Note also that the guide is keeping the local parameters for the entire dataset in memory on whatever device they were initialized on, which sort of defeats the point of subsampling. There may be specific contexts where subsampling is useful for other reasons, e.g. when a model or guide includes a deep neural network that only learns effectively with minibatch gradients, but for the most part if all of your data fits into GPU memory then subsampling is just needlessly injecting noise and you should use full-batch gradients.

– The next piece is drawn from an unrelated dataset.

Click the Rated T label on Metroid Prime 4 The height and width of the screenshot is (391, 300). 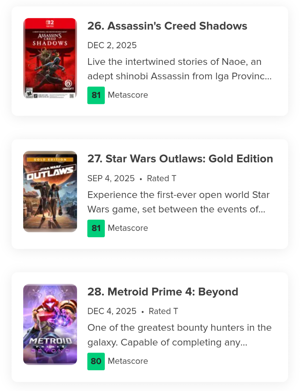[163, 311]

I’m afraid I don’t have time to write and test a complete working example and I can’t think of an existing one off the top of my head, but here’s a snippet that you can build on:

class AmortizedGuide(PyroModule):
    def __init__(self, data_size, hidden_size, feature_size):
        super().__init__()
        self.data_size = data_size
        self.encoder = PyroModule[nn.Sequential]([
            nn.Linear(feature_size, hidden_size),
            nn.ReLU(), 
            nn.Linear(hidden_size, 2)
        ])

    def forward(data, ind=None):
        with pyro.plate("sample_plate", size=self.data_size, subsample=ind, dim=-2):
            loc_logscale = self.encoder(data)
            loc, scale = loc_logscale[..., 0], torch.exp(loc_logscale[..., 1])
            pyro.sample("mu", Normal(loc, scale))

guide = AutoGuideList(model)
guide.append(AutoNormal(poutine.block(model, expose=["u"])))
guide.append(AmortizedGuide(1000, 10, 90))

Thank you for the clear reply.

Note also that the guide is keeping the local parameters for the entire dataset in memory on whatever device they were initialized on, which sort of defeats the point of subsampling

I was reasoning that it could speed up learning in situations where the hierarchy and rank of the latent variables conveniently allows it. For example, in matrix factorization where we would be learning the right low rank matrix even if not all the rows of the left matrix are not all determined.
But I can see that maybe that it might be a wrong intuition. I will try with amortization.